Today the common feature to Altare’s style is a silky smoothness, which increases going from the Langhe Nebbiolo (called Giarborina, it does not identify Nebbiolo on the label), to the Barolo (a blend from several vineyards) to the Cerretto single vineyard wine. Fruits are cut by a savory edge, the tannins get finer and silkier, and the fragrancy of the variety comes out more clearly along the line. The ultimate is the Unoperuno, which comes from the Arborino vineyard, but where the berries are selected by cutting off the bunch, one by one, in order to get absolutely perfect ripeness. “The difference is enormous,” Silvia says, although she wonders whether it’s really economic to achieve perfection at a cost that can’t be recouped by the price of the bottle.

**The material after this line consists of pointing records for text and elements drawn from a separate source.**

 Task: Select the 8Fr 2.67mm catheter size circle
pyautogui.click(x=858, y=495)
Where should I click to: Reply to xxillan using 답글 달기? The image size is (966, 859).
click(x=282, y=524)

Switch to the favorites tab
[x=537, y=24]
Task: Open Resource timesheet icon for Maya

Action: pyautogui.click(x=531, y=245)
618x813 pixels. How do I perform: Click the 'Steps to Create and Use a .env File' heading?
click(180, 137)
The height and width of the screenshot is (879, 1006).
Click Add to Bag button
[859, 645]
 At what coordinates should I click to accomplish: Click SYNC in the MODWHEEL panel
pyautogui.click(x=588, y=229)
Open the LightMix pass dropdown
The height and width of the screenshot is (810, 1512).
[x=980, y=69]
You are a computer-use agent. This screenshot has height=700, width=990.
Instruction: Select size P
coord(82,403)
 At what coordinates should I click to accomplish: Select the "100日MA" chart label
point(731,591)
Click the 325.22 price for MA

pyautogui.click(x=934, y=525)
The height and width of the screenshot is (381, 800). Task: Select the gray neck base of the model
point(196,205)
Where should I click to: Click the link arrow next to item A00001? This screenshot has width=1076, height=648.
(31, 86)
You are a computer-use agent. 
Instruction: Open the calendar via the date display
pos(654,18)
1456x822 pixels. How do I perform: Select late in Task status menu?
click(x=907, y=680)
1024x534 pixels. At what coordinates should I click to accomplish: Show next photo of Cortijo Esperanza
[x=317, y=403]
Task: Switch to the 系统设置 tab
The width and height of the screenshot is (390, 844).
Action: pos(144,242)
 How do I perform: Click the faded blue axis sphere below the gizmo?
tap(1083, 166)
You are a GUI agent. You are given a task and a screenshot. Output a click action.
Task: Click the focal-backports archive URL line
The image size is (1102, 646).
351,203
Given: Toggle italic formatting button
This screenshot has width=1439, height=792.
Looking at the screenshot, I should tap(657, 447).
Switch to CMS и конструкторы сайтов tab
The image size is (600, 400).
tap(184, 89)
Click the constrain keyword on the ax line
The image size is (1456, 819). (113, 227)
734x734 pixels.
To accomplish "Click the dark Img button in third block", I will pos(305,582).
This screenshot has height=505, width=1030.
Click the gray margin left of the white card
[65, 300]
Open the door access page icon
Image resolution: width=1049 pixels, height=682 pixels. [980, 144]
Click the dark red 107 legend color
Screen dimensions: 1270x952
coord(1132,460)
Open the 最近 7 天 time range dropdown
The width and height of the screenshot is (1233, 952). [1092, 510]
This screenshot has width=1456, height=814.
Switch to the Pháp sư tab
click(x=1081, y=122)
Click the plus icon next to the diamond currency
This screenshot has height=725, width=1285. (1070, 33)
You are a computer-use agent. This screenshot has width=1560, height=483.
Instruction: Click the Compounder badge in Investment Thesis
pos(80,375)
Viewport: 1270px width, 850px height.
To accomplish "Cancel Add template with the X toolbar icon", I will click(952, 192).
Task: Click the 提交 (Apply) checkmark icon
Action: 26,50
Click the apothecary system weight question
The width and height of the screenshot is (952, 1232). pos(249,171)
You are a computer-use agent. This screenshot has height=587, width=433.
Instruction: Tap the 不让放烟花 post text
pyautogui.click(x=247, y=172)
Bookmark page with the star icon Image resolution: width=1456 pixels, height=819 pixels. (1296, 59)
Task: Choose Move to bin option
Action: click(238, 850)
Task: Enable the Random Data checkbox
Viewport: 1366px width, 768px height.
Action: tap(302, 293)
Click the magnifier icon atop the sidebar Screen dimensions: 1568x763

Silvio Grasso is emphatically a small family winery, where the cellar work is handled by only four people, Federico Grasso and his wine Marilena, and their sons Paulo and Silvio. I tasted through the range from 2012 with Paolo. Barolo is about half of production. “We have one traditional Barolo,” he says, “matured in a larger vat, and five Barolos matured in barriques.” New oak usage depends on the year, but can be up to 80%. The traditional cuvée is Turnè, which shows a savory, almost savage, edge, with firm tannins on the finish. The Barolo tout court is a blend from several vineyards, matured in old barriques for 24 months, with smoother tannins than Turnè. This is a halfway house to the single vineyard wines, where I tasted Luciani and Manzoni, both vinified the same way in a mix of old and new barriques. Manzoni is actually a slightly warmer vineyard and the vines are older (planted in 1968 compared to 1982 for Luciani). The difference between the wines is striking. Luciani is the more powerful, with a richer palate, fruits more evident, and the perfume of Nebbiolo coming in at the end. Manzoni is more fragrant, the height of elegance on the palate, with the savory fruits making a delicate impression. I see more of a continuum along the range than a break between tradition and modernism. Paulo surprised me by saying, “Manzoni is our most modern wine.” At Silvio Grasso, “modernism” means increasing refinement. I have the impression that Luciani is the more popular wine, but for me, Manzoni captures the quintessence of Nebbiolo,
Roberto Voerzio was one of the Barolo Boys but his son Davide doesn’t think the distinction between modernism, and tradition means much today. “It’s better to speak about good wines and bad wines. There are two ways of making wines: the result of the fruit or made in the cellar, the results are different. Even if people think we belong in the modern group, we work in a way that is very traditional, the only modern thing here is the barrique, but it’s a very soft use, we have never used 100% new oak, we have never been against using big casks. For us the kind of wood we use is not important. We’ve been making wine in the same style for thirty years, we like a pure expression of terroir and vintage.” In fact, five of the Barolo Crus are aged half in barriques and half in large casks; two are aged only in barriques because quantities are too small to use large casks. For all Voerzio’s reputation as an arch-modernist, I was under no doubt tasting the wines that they capture both terroir and vintage, with Rocche dell’Annunziato conveying a strong mineral impression of precision, Brunate showing as sleeker, and the latest cuvée, the Reserva 10 Anni from Fossatti Case Nere in 2004 showing a powerful character with breadth of flavors. Roll on modernism!